What is uncool, and a definite breach of the First Amendment of the Constitution is when the state, in this case Houston, issued a subpoena that seeks, “all speeches, presentations, or sermons related to HERO, the Petition, Mayor Annise Parker, homosexuality, or gender identity prepared by, delivered by, revised by, or approved by you or in your possession,” to five different local pastors and faith leaders. By the way these people aren’t even a named party in the lawsuit against the city they simply have a religious objection to the city’s stance…which is perfectly within their rights.
First of all, what difference does it make that these pastors may or may not have given a speech or sermon against homosexuality, gender identity, etc? The Christian faith as a whole cares about these issues and they view them as part of a larger moral decay of society, so yes they speak out about them…I don’t see how that has anything to do with the case against the state. Secondly, where does the state get off seeking to gather the speeches of the clergy for their own uses, regardless of whether these houses of faith were for or against the ordinance? These are speeches given by a pastor in their churches and are therefore protected religious speech under the First Amendment, just because the city of Houston isn’t down with that doesn’t mean they can seek to corral these speeches.

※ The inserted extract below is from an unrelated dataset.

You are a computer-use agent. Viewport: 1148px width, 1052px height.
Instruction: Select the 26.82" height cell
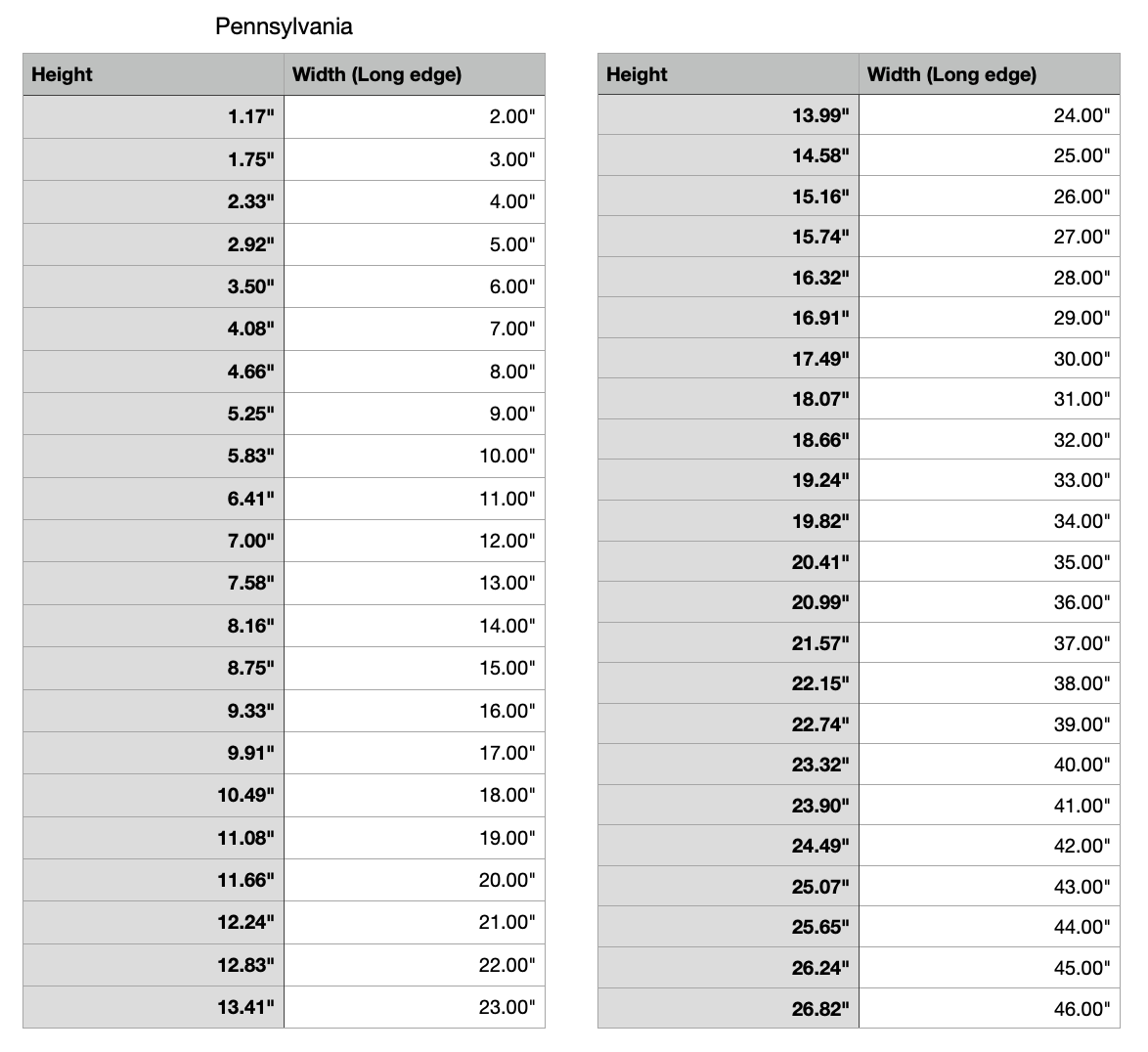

This is demonstrative of why these pastors were opposing the ordinance in the first place. The fear that the ordinance would give the city power to restrict or punish legitimate speech and dissent using the guise of equal rights. The ordinance is nothing more than a burden to the legitimate speech and Constitutional rights and by that alone the ordinance has no place in the city of Houston or any other place in the United States.